Mas nenhuma homenagem faz jus aos seus homenageados, e por isso, Botelho injecta nesta hora e pouco mais, todo o seu carinho e veneração pelo seu “padrinho cinematográfico“. Sim, “O Cinema, Manoel de Oliveira e Eu”, é fruto de um amor, não apenas com a figura “paternal” de Oliveira, mas com o cinema em geral, uma proposta honesta e sentida para com esse pesar de saudade, pelo mestre não vivo que impossivelmente será recolocado. Por entre trechos dos filmes, salientado a sua técnica invejável, assim como os marcos deixados em cada uma das obras, o filme tende em partir da homenagem até ao próprio ensaio audiovisual, o que poderá servir, quem sabe, num futuro próximo como arranque para novas gerações conhecerem Manoel de Oliveira.

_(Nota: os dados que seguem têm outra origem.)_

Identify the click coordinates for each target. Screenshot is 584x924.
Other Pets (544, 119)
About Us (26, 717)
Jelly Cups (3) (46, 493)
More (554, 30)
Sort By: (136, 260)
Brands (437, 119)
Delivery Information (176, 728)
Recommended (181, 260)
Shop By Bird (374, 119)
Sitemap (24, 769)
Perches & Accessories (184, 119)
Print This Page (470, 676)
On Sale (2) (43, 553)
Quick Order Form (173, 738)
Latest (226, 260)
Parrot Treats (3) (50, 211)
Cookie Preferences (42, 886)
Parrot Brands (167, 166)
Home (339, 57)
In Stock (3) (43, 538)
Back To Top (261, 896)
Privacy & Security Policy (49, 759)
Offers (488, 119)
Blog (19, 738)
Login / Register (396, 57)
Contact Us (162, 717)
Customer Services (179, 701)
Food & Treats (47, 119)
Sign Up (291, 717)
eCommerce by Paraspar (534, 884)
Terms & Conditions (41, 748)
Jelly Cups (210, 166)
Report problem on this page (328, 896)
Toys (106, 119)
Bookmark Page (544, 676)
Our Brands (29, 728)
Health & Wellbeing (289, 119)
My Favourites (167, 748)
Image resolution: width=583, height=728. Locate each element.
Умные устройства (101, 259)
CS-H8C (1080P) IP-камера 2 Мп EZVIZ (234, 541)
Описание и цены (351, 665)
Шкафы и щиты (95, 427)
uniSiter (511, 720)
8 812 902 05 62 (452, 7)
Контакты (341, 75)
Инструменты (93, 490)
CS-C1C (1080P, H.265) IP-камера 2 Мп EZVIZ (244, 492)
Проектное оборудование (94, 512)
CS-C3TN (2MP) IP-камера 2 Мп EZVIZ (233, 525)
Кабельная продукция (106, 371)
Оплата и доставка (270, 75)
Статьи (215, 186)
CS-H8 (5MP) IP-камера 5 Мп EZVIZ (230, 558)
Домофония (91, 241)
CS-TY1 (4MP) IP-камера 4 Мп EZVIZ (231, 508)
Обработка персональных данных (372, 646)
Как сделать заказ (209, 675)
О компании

Esta é uma obra com a bênção da mesma entidade divina, e por fim, a homenagem propriamente dita, onde Botelho torna-se no Botelho emancipado, o realizador que sob a autorização da história de outros, espelha o seu cinema ensinado e a marca autoral que, entretanto, nasceu nas suas veias. Trata-se de “A Rapariga das Luvas (ou Prostituição)”, a curta filmada pelo próprio, tendo como base uma história que Oliveira o segregou, um dos enredos que infelizmente não pode filmar. E é nessa confissão entre amigos que o nosso realizador evita a montagem e a selecção de carreiras centenárias para se dedicar ao seu cinema em expansão. Pois, é que fora a ideia, “A Rapariga das Luvas” é um filme de Botelho, requisitado por um universo à lá Oliveira, mas continuamente dotado com a clemência de memórias.

O Cinema, Manoel de Oliveira e Eu”, entra em paralelo com outro tributo cinematográfico português – João Bénard da Costa: Outros Amarão as Coisas que eu Amei, de Manuel Mozos. Porém, este último beneficia não só do seu “quê” de homenagem mas da postura “fraternal” com que o realizador preserva as memórias, mais concretamente o sentimento vivido e exprimido por Bénard da Costa em relação à Sétima Arte. Botelho, por outro lado, não quer apenas preservá-las, mas sim emoldurá-las, para que possa gritar alto, audível a tudo e a todos: “Manoel de Oliveira morreu. Longa Vida a Manoel de Oliveira“.